Kafkaに送られるデータは、送信者が数多く存在する以上それだけ多くの種類のデータが存在するということになります。Consumerは多くのデータの中から探し出して取得しなければなりません。

ここで登場するのがTopicです。Topicはメッセージを種類分だけ存在し、Consumer側がどんなデータが欲しいのかを探し出すのに役立ちます。またProducer側では、どのTopicに送信するのかを決定しておく必要があります。図では、見やすくするためBrokerは一つだけですが、実際は耐障害性のために複数使われています。耐障害性に関してはReplicaの部分で触れていきたいと思います。

Partition

Topicを枝豆のさやだとすれば、Partitionは枝豆です。例えのとおりTopicの中には複数個のPartitionが存在します。複数存在していることで、Producerからの受信やConsumerへの配信などを分散して行うことができます。こうすることでPartition1個あたりのタスクが軽減され、結果的に高スループットの維持につながります。

同じTopicへのメッセージを複数Partitionに分散して送信、受信している

Replica

Partitionの中にさらに複数存在しているのがReplicaです(緑、青楕円)。Kafkaでは、Brokerが複数構成されておりKafka内でのサーバとしての役割を果たします。Replicaが全てのBrokerにまたがっていることで、Brokerのどれかが故障したとしても、残りのBrokerに存在するReplicaからメッセージを読みだすことができます(耐障害性)。

ProducerからLeader Replicaに渡し、Follow Replicaへ渡している

また、Partition内のReplicaのうち、青楕円のものはLeader Replicaと呼ばれ、以下のような役割を果たします。

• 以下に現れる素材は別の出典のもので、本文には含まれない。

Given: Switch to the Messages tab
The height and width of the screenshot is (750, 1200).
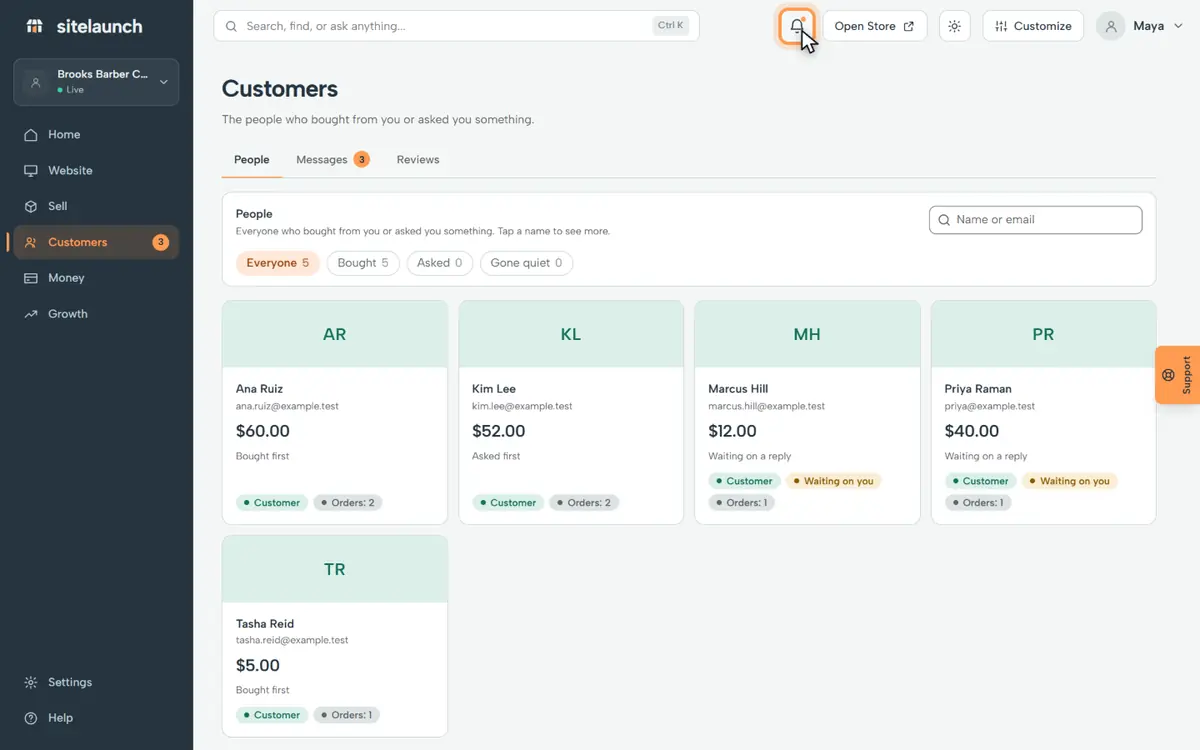Looking at the screenshot, I should (x=333, y=160).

  1. ProducerとConsumerとの送受信を行う
  2. Partition内の他のReplica(Follow Replica)に自身の持つデータをコピーして送信する
  3. Leader Replicaが故障した場合、残りのFollow RepicaのいずれかがLeaderとなる

2では、Leader Replicaと同じデータを持ったFollow ReplicaのことをIn-Sync Replica(ISR)といいます。

In-Sync Replica(ISR)

Leader ReplicaとLeader Replicaの内容を複製したFollow Replicaのことを指します。ISRであればLeader Replicaの内容を同期しているということになります。Leader Replicaを持つBrokerが故障しても、ISRから読みだせるようになり、耐障害性を担保します。

最小ISR数

最小ISR数とは、Producerがメッセージを書き込むのに必要なISRの数のことでこの値は自由に設定することができます。メッセージを書き込む際、その時点でのISR数が最小ISR数以上であればメッセージ書き込みが可能となります。ISR数が多いほど障害時に復旧データ先が多くなるということなので、最小ISR数の値は大きめに設定するとメッセージ消失のリスクも減らすことにつながります。

まとめ

Kafkaが高スケーラビリティを維持し続けられる理由と、メッセージ保存性が保障される理由についてのお話でした。

最後までお読みいただきありがとうございました。